WORK TASK:
Leave out every picture, and output exactly the lines from the line containing "Click the Save and New button" through the last line of the data.

INFORMATION PROVIDED:

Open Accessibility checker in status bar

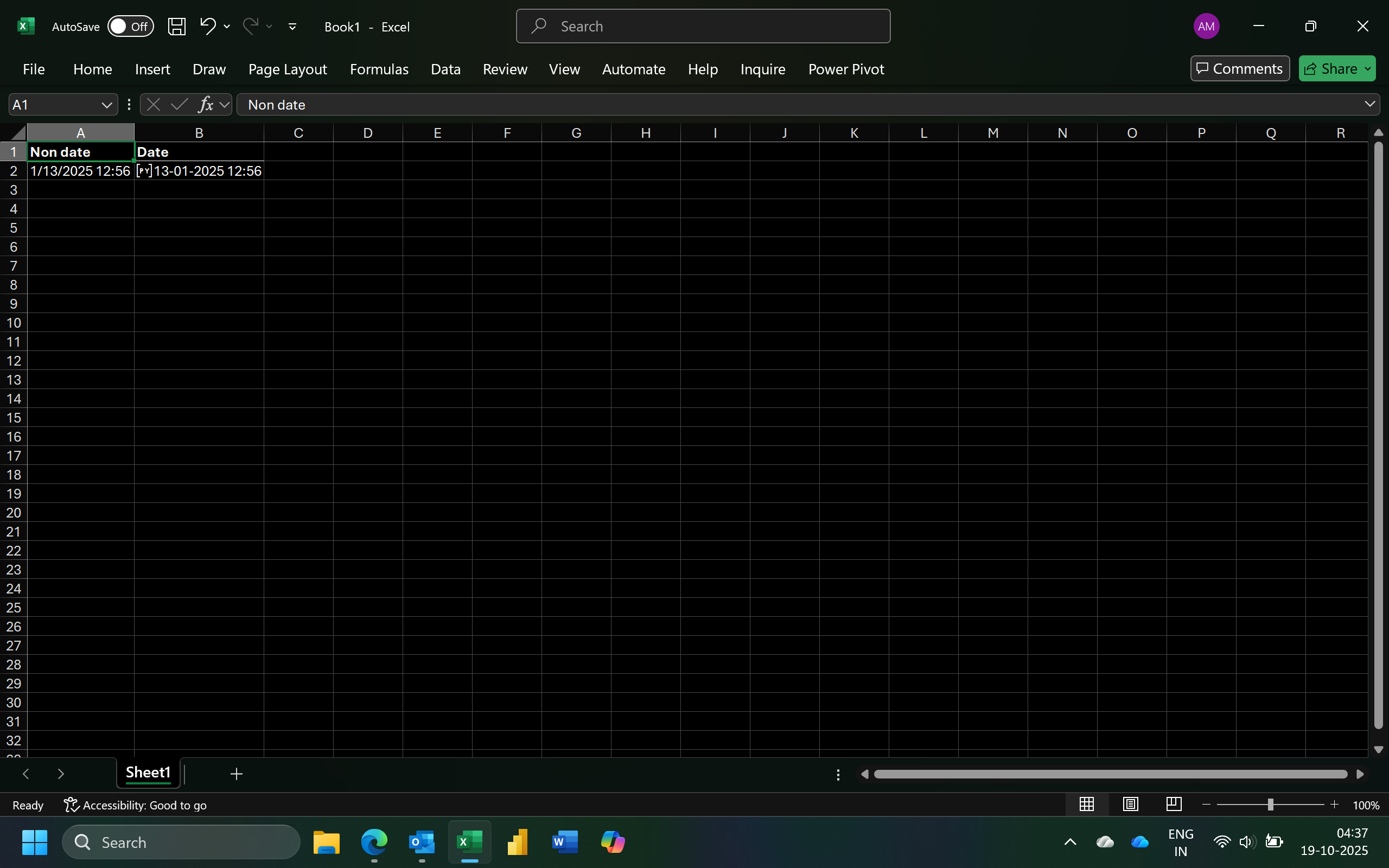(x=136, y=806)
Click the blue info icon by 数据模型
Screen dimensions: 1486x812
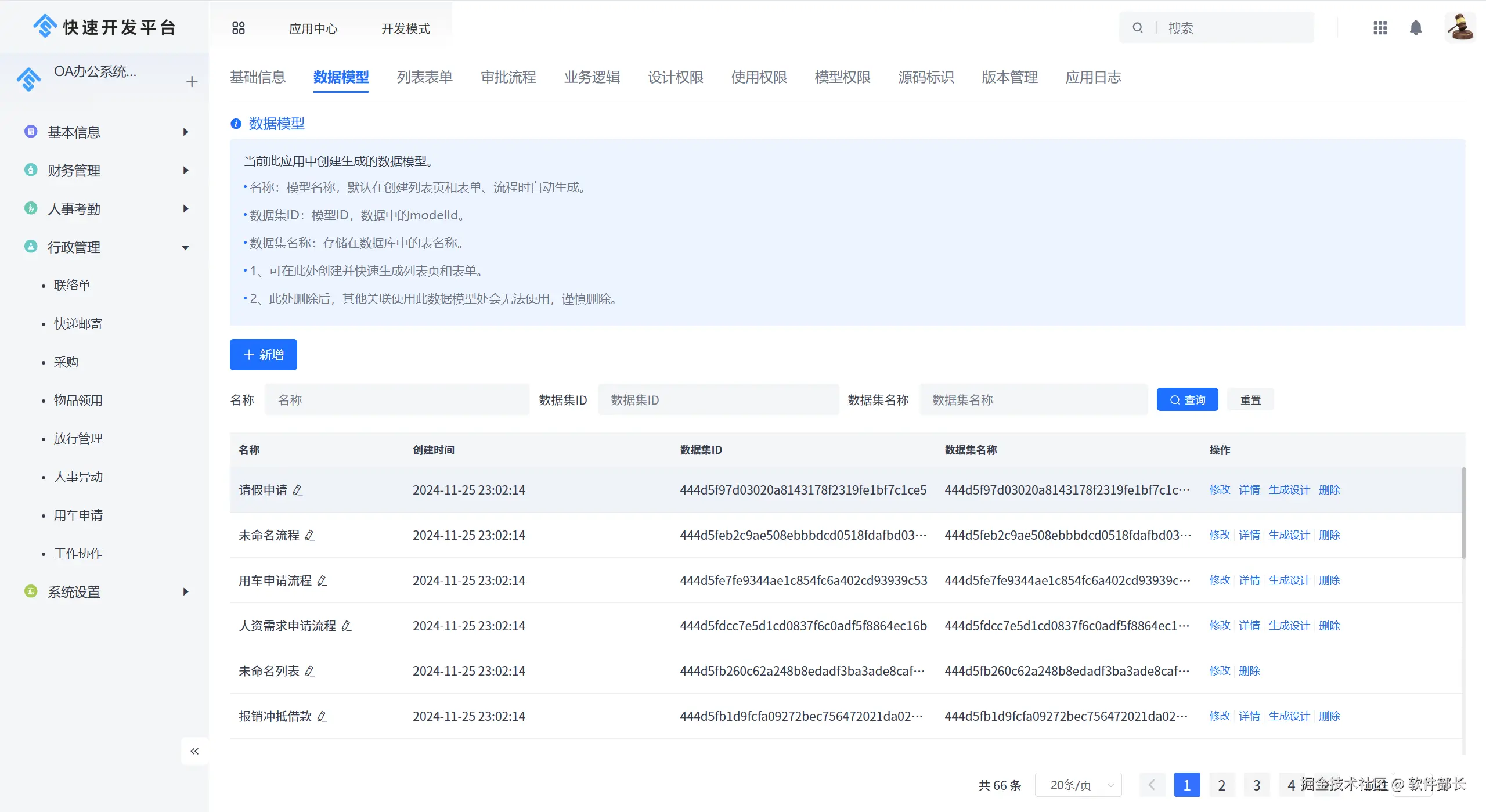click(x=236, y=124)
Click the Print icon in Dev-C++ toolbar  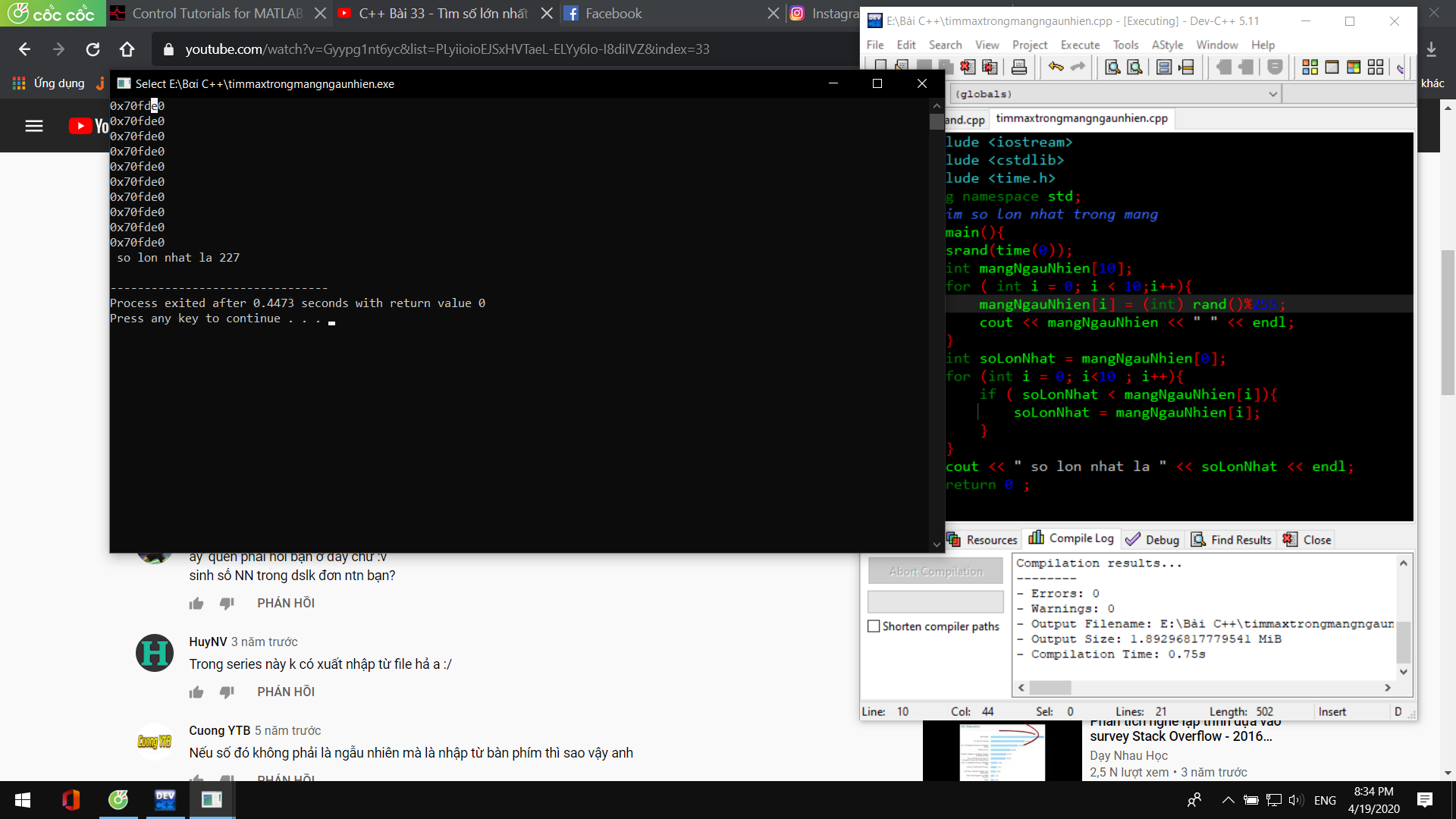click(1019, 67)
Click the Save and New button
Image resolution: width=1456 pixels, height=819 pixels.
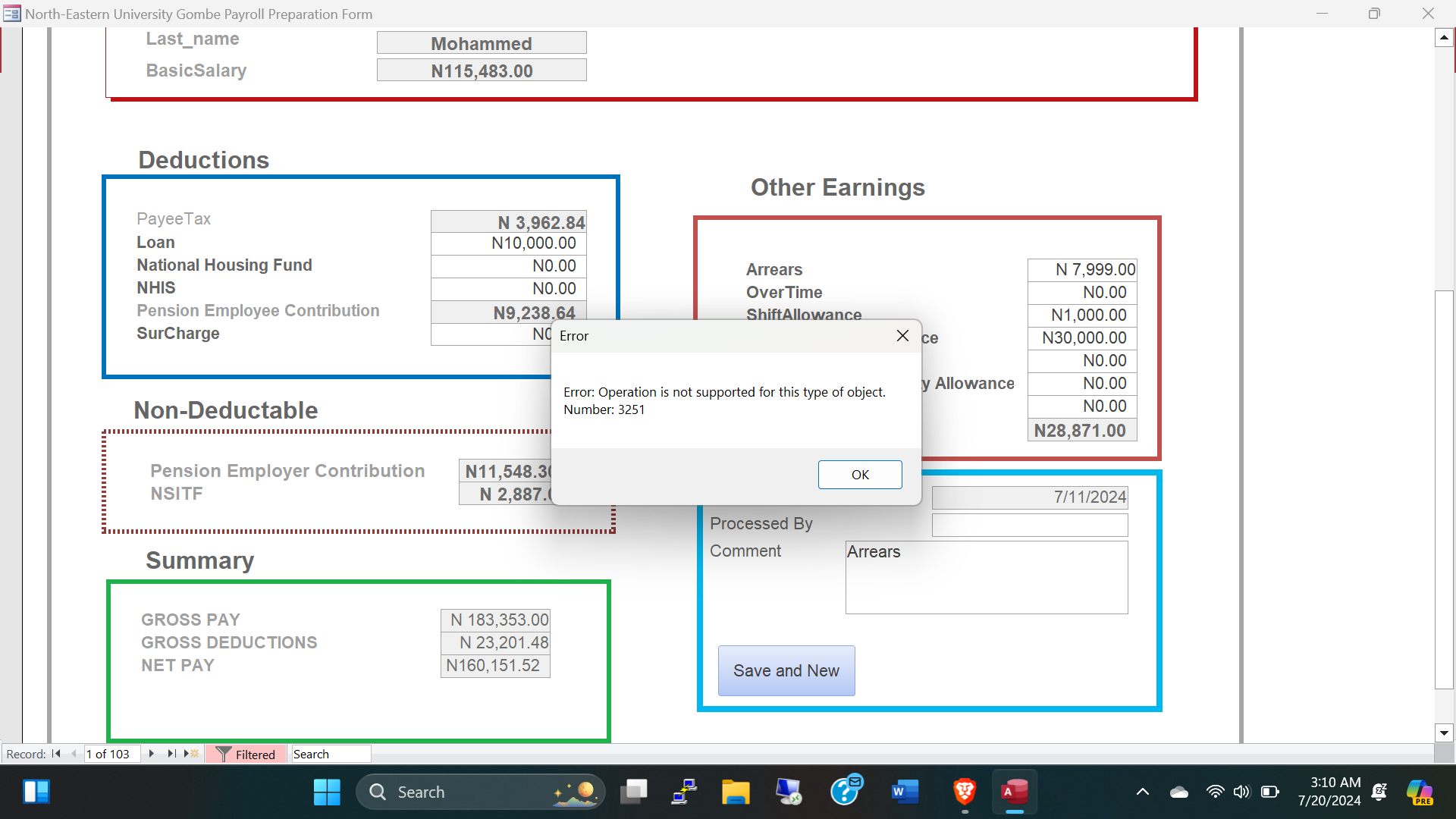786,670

SOLUTION BELOW:
Click the Save and New button
Image resolution: width=1456 pixels, height=819 pixels.
786,670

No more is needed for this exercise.